第38話 あうー。レインは幼児退行した。あうー
メイドのルクティは奇妙なものを見て、首を傾げた。
来客のレインが随分と舌っ足らずな声で「トッシュ、好きー」と言いながら、ご主人様に抱きついている。
ご主人様のことが好きであることは態度から見え透いていたが、あのような子供っぽい喋り方をする人ではなかったはずだ。
それに、エルフ少女のシルが「仲の良い夫婦ね。あら、レインさんここに埃が溜まっているわよ」と、窓の桟を指先でなでている。
(掃除したのは私なんですけどね……)
元が廃屋で今も半分くらいホラーハウスなので、塵一つないとは言い切れないが、指に埃が付くのはしょうがない。
掃除の計画を立てながらメイドは、トッシュが「母さん、レインを虐めないでくれ」などとオロオロとしているのを、ぼうっと眺めた。
いったい何をしているのだろうか。
ルクティはメイドとはいえ、アニメに出てくるような万能メイドではない。料理が得意なわけではないし、戦えるわけでもない。いかにもな要素といえば、メイド服を着ている他に、おっぱいが大きいことくらいだ。黒くてレースでひらひらな下着を穿いているのは、メイド愛好家から叱責を受けるかもしれない。
それはそれとして、以前の屋敷には専門の料理人がいたから、ルクティは料理ができない。ルクティは掃除や雑用を担当していたのだ。
だから作ったのは立派な料理ではない。
14歳の少女なりの技術で精一杯頑張って作ったのだ。
ただのオムライスである。
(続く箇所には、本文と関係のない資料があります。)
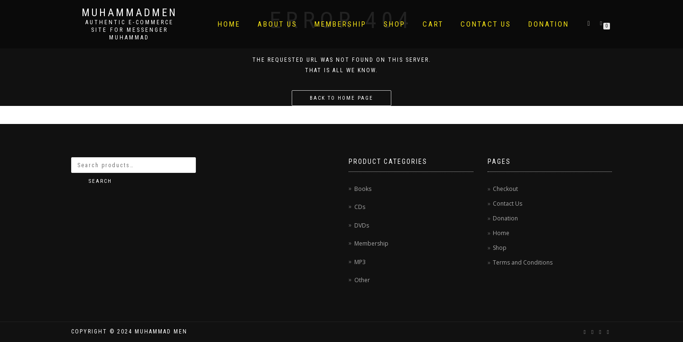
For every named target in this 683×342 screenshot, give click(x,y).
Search (100, 181)
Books (362, 189)
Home (229, 24)
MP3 (360, 262)
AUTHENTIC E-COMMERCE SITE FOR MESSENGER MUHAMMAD (129, 30)
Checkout (505, 189)
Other (362, 280)
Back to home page (341, 98)
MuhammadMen (129, 13)
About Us (277, 24)
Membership (340, 24)
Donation (548, 24)
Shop (395, 24)
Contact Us (486, 24)
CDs (359, 207)
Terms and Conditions (523, 262)
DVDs (361, 225)
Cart (433, 24)
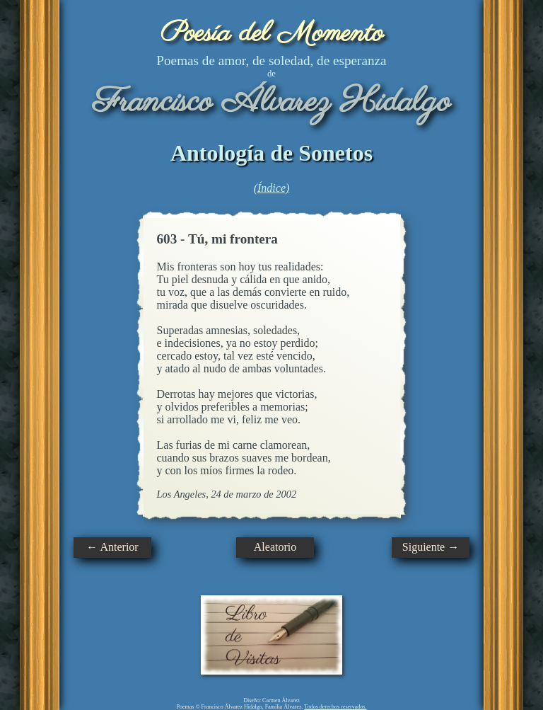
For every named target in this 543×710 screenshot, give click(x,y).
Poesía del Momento (271, 33)
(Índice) (272, 188)
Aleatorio (275, 547)
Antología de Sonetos (271, 153)
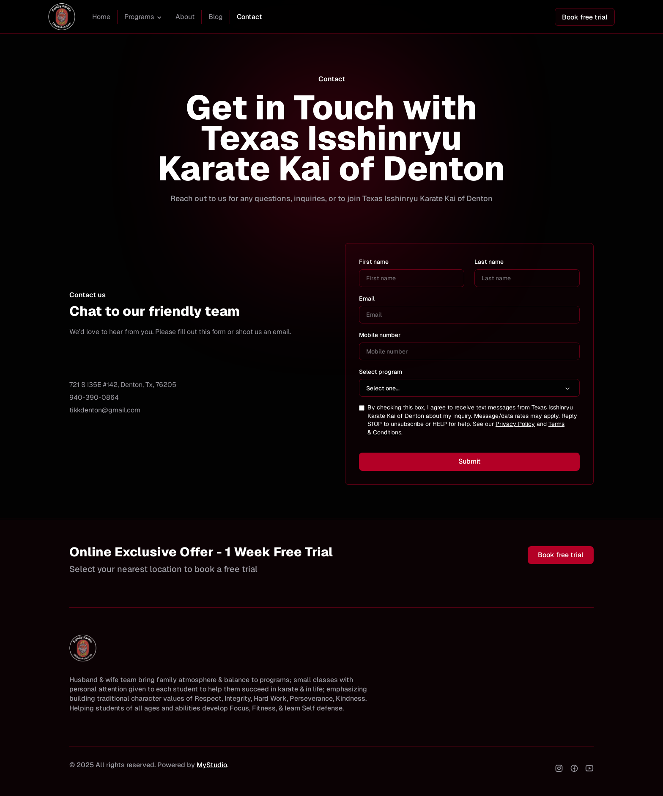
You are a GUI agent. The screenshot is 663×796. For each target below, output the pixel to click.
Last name (489, 261)
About (185, 16)
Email (367, 298)
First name (374, 261)
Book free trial (585, 17)
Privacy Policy (515, 424)
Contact (249, 16)
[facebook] (574, 768)
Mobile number (380, 335)
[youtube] (589, 768)
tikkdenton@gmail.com (104, 410)
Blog (215, 16)
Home (101, 16)
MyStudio (212, 764)
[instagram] (559, 768)
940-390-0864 (94, 397)
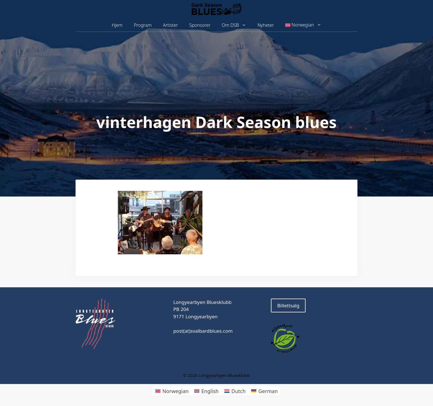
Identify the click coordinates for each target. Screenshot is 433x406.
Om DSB (237, 25)
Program (143, 25)
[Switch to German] (264, 390)
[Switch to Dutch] (235, 390)
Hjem (117, 25)
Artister (170, 25)
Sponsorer (199, 25)
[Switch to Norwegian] (172, 390)
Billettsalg (288, 305)
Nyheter (265, 25)
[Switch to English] (206, 390)
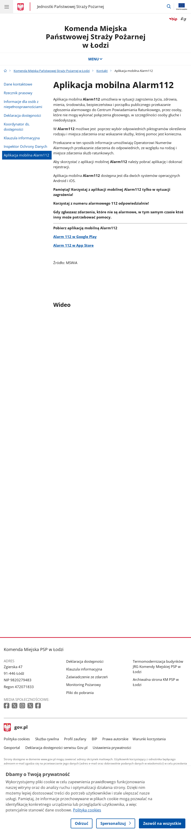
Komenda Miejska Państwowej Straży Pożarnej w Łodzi (95, 36)
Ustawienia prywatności (112, 747)
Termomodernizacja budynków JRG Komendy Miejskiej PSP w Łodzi (158, 666)
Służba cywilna (47, 739)
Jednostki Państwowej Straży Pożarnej (70, 6)
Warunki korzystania (149, 739)
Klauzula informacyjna (22, 138)
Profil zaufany (75, 739)
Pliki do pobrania (80, 692)
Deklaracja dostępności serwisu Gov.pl (56, 747)
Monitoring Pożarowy (83, 684)
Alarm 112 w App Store (73, 245)
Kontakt (102, 71)
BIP (94, 739)
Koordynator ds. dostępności (17, 127)
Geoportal (12, 747)
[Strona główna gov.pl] (21, 7)
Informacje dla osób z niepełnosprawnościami (23, 104)
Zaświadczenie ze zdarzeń (87, 676)
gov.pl (16, 727)
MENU (95, 59)
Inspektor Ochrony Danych (25, 146)
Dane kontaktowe (18, 84)
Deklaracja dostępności (22, 115)
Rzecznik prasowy (18, 92)
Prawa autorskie (115, 739)
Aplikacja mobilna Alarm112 (26, 155)
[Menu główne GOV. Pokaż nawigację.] (6, 6)
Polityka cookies (17, 739)
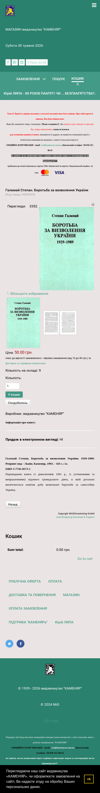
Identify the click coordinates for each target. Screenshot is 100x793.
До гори (50, 721)
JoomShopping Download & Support (75, 517)
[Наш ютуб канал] (37, 62)
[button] (42, 787)
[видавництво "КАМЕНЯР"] (9, 10)
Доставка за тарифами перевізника (25, 363)
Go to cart (85, 559)
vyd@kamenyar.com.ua (51, 145)
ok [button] (89, 779)
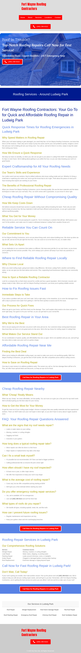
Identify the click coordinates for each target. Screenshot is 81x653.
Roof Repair (11, 610)
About (30, 17)
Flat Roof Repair (69, 610)
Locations (48, 17)
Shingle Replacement (29, 610)
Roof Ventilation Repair (69, 615)
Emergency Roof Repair (29, 615)
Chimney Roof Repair (49, 615)
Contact (58, 17)
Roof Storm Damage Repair (49, 610)
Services (38, 17)
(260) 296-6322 (17, 499)
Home (22, 17)
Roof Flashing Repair (11, 615)
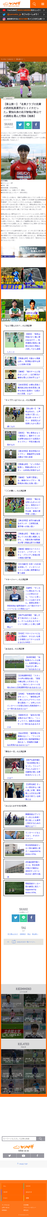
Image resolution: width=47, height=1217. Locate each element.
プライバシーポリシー (30, 1207)
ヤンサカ (3, 59)
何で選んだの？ (13, 934)
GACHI (28, 1186)
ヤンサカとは (5, 1205)
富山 (29, 934)
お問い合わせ (5, 1207)
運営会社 (26, 1210)
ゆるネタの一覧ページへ (23, 941)
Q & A (5, 1198)
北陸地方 (23, 934)
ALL (4, 1186)
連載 (27, 1198)
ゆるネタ (10, 59)
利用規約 (4, 1210)
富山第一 (35, 934)
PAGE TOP (23, 1164)
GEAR (5, 1192)
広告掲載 (26, 1205)
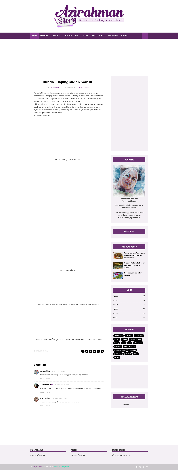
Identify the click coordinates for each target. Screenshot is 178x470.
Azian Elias (45, 371)
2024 (129, 305)
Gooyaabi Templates (61, 467)
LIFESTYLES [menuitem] (56, 35)
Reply (42, 378)
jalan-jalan (138, 343)
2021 (129, 318)
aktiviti (116, 339)
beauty (124, 339)
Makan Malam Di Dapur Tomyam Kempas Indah (134, 265)
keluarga (117, 346)
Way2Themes (37, 467)
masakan (132, 350)
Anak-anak (118, 336)
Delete (48, 378)
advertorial (139, 336)
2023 (129, 309)
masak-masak (120, 350)
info (129, 343)
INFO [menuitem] (77, 35)
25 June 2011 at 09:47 (59, 371)
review (116, 357)
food (123, 343)
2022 (129, 313)
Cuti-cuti (129, 336)
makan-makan (42, 351)
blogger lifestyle (135, 339)
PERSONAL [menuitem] (44, 35)
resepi (136, 354)
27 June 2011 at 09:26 (60, 398)
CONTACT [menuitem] (125, 35)
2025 (129, 300)
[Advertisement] (89, 59)
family (116, 343)
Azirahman (55, 87)
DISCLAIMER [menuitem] (113, 35)
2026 (129, 296)
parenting (117, 354)
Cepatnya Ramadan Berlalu (133, 274)
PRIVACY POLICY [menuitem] (98, 35)
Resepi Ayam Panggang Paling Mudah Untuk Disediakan (134, 255)
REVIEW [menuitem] (85, 35)
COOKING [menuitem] (68, 35)
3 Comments (84, 87)
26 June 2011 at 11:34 (61, 385)
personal (127, 354)
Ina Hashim (45, 398)
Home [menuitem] (34, 35)
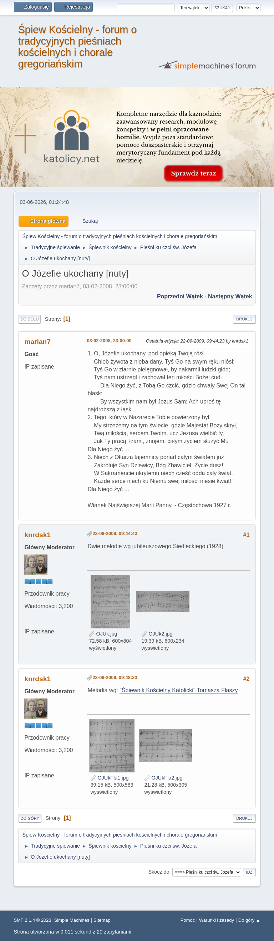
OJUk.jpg (103, 634)
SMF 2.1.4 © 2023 (32, 920)
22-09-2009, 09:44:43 (114, 533)
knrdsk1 (37, 535)
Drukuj (244, 319)
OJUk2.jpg (156, 634)
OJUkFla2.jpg (163, 778)
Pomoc (188, 920)
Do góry (29, 818)
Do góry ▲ (249, 920)
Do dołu (29, 319)
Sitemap (102, 920)
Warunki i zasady (216, 920)
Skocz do (158, 872)
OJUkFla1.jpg (109, 778)
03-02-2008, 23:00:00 (109, 340)
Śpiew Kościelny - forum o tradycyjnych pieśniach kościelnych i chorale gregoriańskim (77, 47)
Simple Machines (72, 920)
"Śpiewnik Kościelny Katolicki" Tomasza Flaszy (179, 690)
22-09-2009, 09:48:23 (114, 677)
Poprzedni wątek (180, 296)
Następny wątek (230, 296)
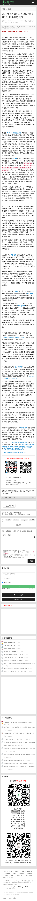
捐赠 (6, 875)
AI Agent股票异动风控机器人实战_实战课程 (15, 763)
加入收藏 (4, 497)
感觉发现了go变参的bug (14, 512)
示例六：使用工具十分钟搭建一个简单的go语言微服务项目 (19, 663)
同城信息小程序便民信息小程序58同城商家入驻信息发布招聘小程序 (19, 749)
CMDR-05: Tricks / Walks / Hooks (13, 657)
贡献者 (16, 871)
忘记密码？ (32, 588)
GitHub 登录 (18, 595)
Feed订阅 (19, 875)
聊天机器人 (23, 428)
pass (16, 291)
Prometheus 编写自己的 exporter (13, 654)
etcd (16, 520)
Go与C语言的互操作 (9, 642)
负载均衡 (13, 255)
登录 (18, 531)
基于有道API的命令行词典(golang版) (14, 660)
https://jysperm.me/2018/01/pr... (14, 452)
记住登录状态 (6, 582)
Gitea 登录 (18, 599)
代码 (32, 520)
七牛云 (13, 888)
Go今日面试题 (8, 605)
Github (29, 871)
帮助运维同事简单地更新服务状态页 (21, 447)
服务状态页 (18, 367)
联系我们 (29, 873)
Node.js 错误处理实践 (14, 133)
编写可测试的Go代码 (9, 648)
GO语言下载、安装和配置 (11, 651)
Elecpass (21, 306)
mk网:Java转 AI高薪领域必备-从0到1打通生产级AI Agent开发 (19, 768)
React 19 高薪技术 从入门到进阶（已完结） (16, 671)
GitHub (30, 293)
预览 (9, 535)
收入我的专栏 (9, 506)
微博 (10, 497)
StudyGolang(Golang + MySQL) (20, 887)
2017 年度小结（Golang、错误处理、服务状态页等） (18, 483)
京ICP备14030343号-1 (9, 898)
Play (14, 873)
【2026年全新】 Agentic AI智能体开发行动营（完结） (18, 722)
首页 (3, 9)
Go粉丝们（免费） (25, 863)
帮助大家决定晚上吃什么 (19, 442)
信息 (8, 520)
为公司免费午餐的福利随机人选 (13, 449)
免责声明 (21, 873)
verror (14, 158)
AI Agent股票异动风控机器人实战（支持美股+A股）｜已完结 (19, 734)
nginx (24, 520)
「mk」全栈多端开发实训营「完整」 (14, 739)
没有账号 (29, 531)
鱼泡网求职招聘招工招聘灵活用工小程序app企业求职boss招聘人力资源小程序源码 (19, 743)
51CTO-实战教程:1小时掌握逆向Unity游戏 (15, 668)
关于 (4, 871)
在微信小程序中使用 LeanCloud (13, 337)
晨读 (23, 871)
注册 (9, 588)
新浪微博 (7, 873)
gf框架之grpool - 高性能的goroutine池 (18, 514)
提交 (31, 561)
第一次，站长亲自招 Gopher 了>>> (15, 31)
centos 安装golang (9, 645)
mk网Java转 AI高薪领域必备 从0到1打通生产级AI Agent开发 (19, 728)
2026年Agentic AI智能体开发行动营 (14, 760)
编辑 (4, 535)
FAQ (10, 871)
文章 (9, 9)
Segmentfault (16, 477)
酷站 (12, 875)
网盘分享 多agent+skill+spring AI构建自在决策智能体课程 (19, 755)
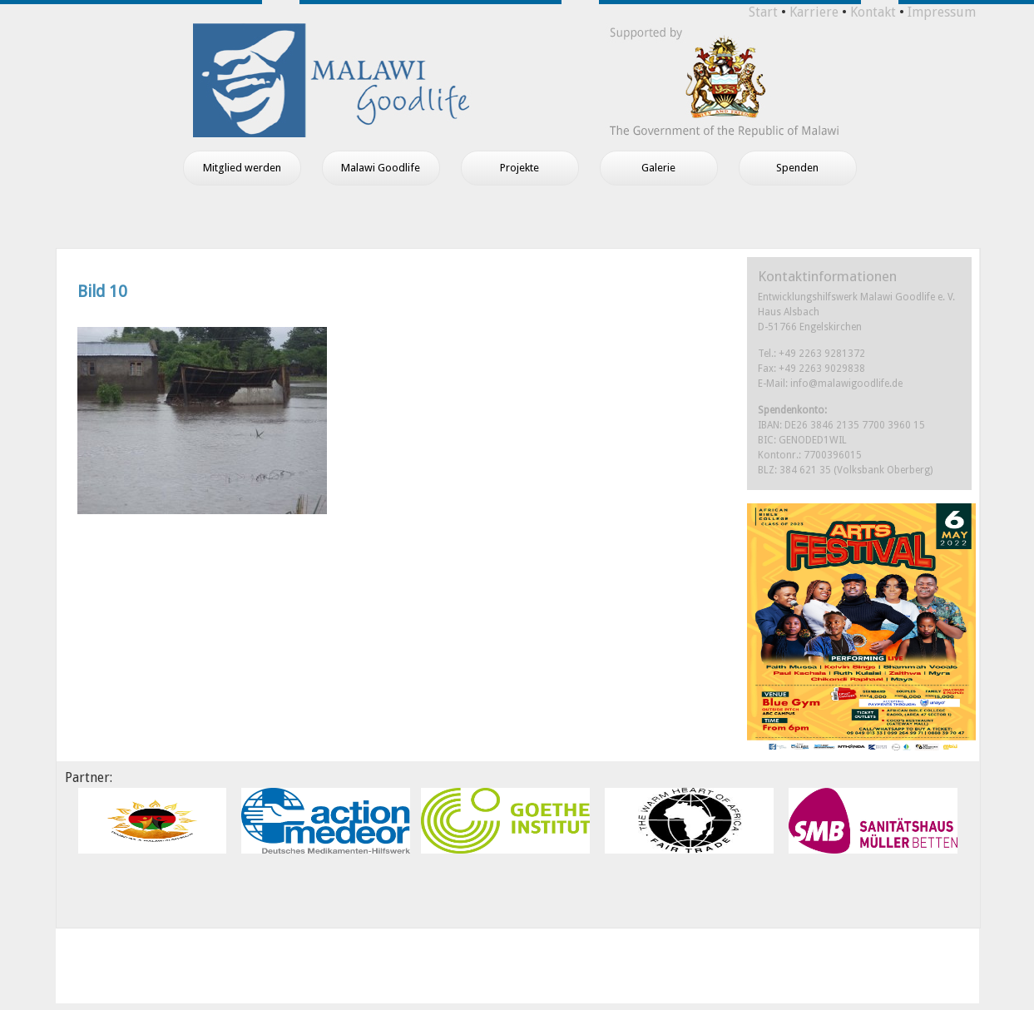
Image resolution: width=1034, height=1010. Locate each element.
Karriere (814, 12)
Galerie (658, 167)
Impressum (942, 12)
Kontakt (873, 12)
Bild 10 (102, 291)
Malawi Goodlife (380, 167)
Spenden (797, 167)
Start (763, 12)
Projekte (519, 167)
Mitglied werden (242, 167)
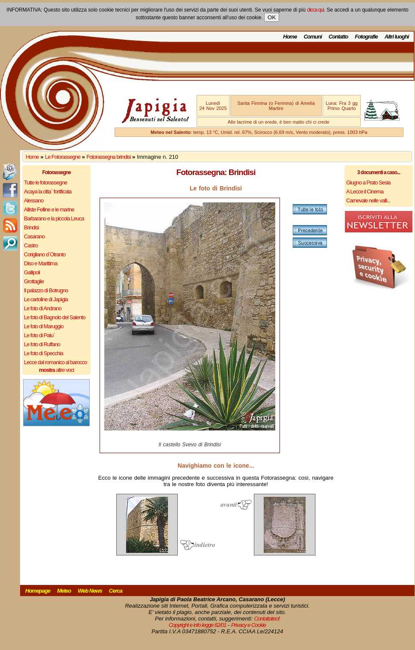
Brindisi (31, 227)
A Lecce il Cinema (364, 191)
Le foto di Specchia (43, 353)
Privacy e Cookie (248, 625)
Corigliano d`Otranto (44, 254)
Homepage (37, 591)
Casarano (34, 236)
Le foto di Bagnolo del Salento (54, 317)
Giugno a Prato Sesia (368, 182)
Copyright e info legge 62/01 (198, 625)
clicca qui (315, 10)
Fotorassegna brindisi (108, 157)
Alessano (33, 200)
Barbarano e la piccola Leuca (54, 218)
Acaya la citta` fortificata (47, 191)
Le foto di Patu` (39, 335)
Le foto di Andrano (43, 308)
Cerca (115, 591)
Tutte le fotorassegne (45, 182)
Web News (90, 591)
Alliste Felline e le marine (49, 209)
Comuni (312, 36)
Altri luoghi (397, 36)
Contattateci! (267, 618)
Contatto (338, 36)
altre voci (56, 370)
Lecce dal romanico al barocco (55, 362)
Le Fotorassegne (62, 157)
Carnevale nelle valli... (368, 200)
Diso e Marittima (40, 263)
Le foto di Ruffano (42, 344)
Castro (31, 245)
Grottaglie (34, 281)
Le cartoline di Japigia (46, 299)
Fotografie (366, 36)
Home (290, 36)
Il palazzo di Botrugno (46, 290)
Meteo (64, 591)
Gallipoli (32, 272)
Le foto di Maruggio (43, 326)
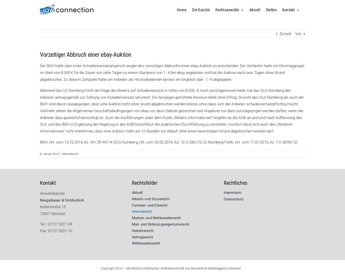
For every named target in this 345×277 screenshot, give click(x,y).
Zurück (285, 34)
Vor (298, 34)
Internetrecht (70, 154)
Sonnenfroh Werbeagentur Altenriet (216, 268)
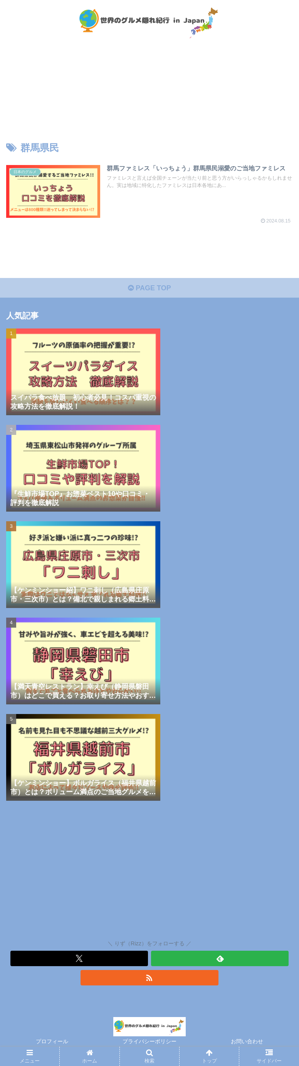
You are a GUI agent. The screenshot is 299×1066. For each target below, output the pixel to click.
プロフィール (52, 1041)
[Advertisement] (149, 872)
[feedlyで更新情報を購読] (220, 958)
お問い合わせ (247, 1041)
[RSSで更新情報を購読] (149, 977)
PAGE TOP (149, 288)
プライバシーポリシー (149, 1041)
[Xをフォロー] (79, 958)
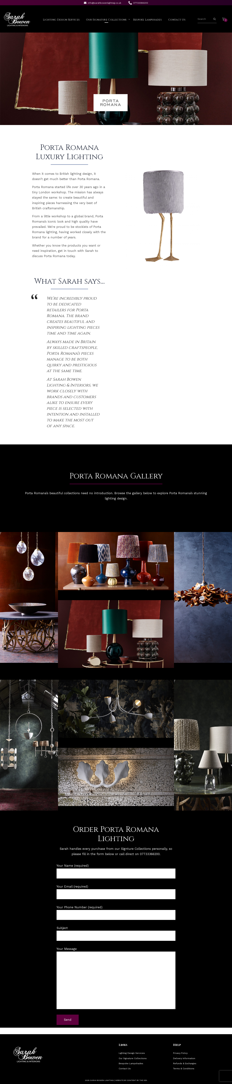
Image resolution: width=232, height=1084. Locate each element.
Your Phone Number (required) (116, 912)
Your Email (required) (116, 892)
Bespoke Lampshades (147, 19)
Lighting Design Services (61, 19)
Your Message (116, 978)
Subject (116, 933)
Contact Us (176, 19)
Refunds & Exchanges (184, 1063)
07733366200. (150, 854)
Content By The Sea (137, 1080)
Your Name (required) (116, 871)
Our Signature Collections (106, 19)
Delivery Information (184, 1058)
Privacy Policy (180, 1053)
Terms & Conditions (183, 1068)
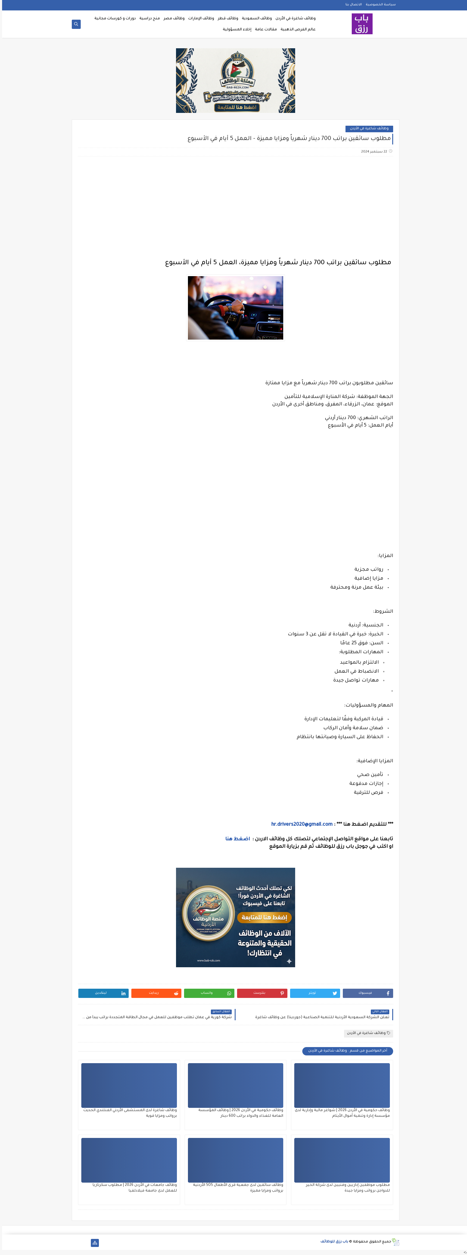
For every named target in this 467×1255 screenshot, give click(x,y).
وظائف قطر (226, 19)
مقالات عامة (264, 30)
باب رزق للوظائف (332, 1242)
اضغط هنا (236, 839)
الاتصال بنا (351, 5)
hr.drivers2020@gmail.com (300, 825)
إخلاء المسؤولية (235, 30)
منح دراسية (147, 19)
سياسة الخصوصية (379, 5)
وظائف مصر (172, 19)
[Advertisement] (233, 208)
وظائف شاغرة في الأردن (293, 19)
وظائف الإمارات (199, 19)
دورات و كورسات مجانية (113, 19)
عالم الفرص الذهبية (296, 30)
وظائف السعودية (255, 19)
それも、一つ目は卵でご飯を包むのに失敗したから、それは自分の分とし、二つ目以降はオムレツをご飯の上に載せるようにした。
奇特なことにご主人様はメイドに対して一緒の席で食事をとるように勧めてくる。身分や立場に差はないという言葉どおり、まるで本物の家族のように接してくれる。っそれは嬉しい。だが、今日ばかりは、失敗したオムライスを見られてしまうのが、ちょっと残念。
「いえいえ、そうではなく」
ドアの横でルクティは小さく被りを振る。
簡単な料理ではあるが、どうせなら冷める前に食べてもらいたいのだ。
「昼食の用意が出来ました……」
恐る恐る声をかけると、まるで演技を終えた役者のようにトッシュの動きが止まり、表情が変わる。
事実、彼はレインの夫を演じていたのだ。
「分かった。行くよ」
いつもどおりのトッシュの声だ。ルクティはそっと胸を撫でおろす。危ない薬でもやっていたわけではないようだ。
「ご飯だー!」
シルの元気な声もいつもどおり。そうか、おままごとをしていたのか。ご主人様もお客様も、シルちゃんのために遊んでくれていたのですね、とメイドは納得した。
ただ、一人だけ様子がおかしい。
「あっ! 淫乱メイド!」
レインがトッシュの腕に抱きつき、まるでこれは自分のものだと主張するかのようにぴったりとくっついた。
おままごとは終了ではないのか?
「あの、レイン様?」
ルクティは困惑した。職務に忠実なメイドなのに、どうして淫乱メイドと呼ばれたのか、分からない。ナーロッパ人の自分には、日本語が正しく伝わっていない?
メイドは軽く首を傾げ、ご主人様に視線で助けを求めた。
ご主人様は鼻をかいて失笑する。
「おままごとしていたんだよ。レイン、いったんやめようぜ」
「やー」
「なんでだよ。ほら、昼飯だって」
「やー!」
「おい、どうしたんだよ」
「うー」
「あの、ご主人様、本当におままごとなんですか?
レイン様の様子、明らかに変ですよ?」
「え?」
ようやくトッシュも異変に気付いた。
レインはトッシュから離れると、今度は腰を落としてシルに抱きつくと、背後からウサギ耳をガジガジ噛みはじめた。
幼い子はなんでも口に入れようとするが、いくらなんでも、おままごとで、そこまでするか?
シルが不安そうに背後のレインを見上げる。
「レイン? どうしたの?」
「うー」
レインはグズった子供のようにするだけで、ハッキリとした言葉を発しなくなってしまった。
「えっと……。ルクティ、お昼ご飯、何?」
「オムライスです」
「よかった。レインもスプーンで食べれるな。とりあえず、お昼ご飯を食べよう」
トッシュはいったん現実逃避することにした。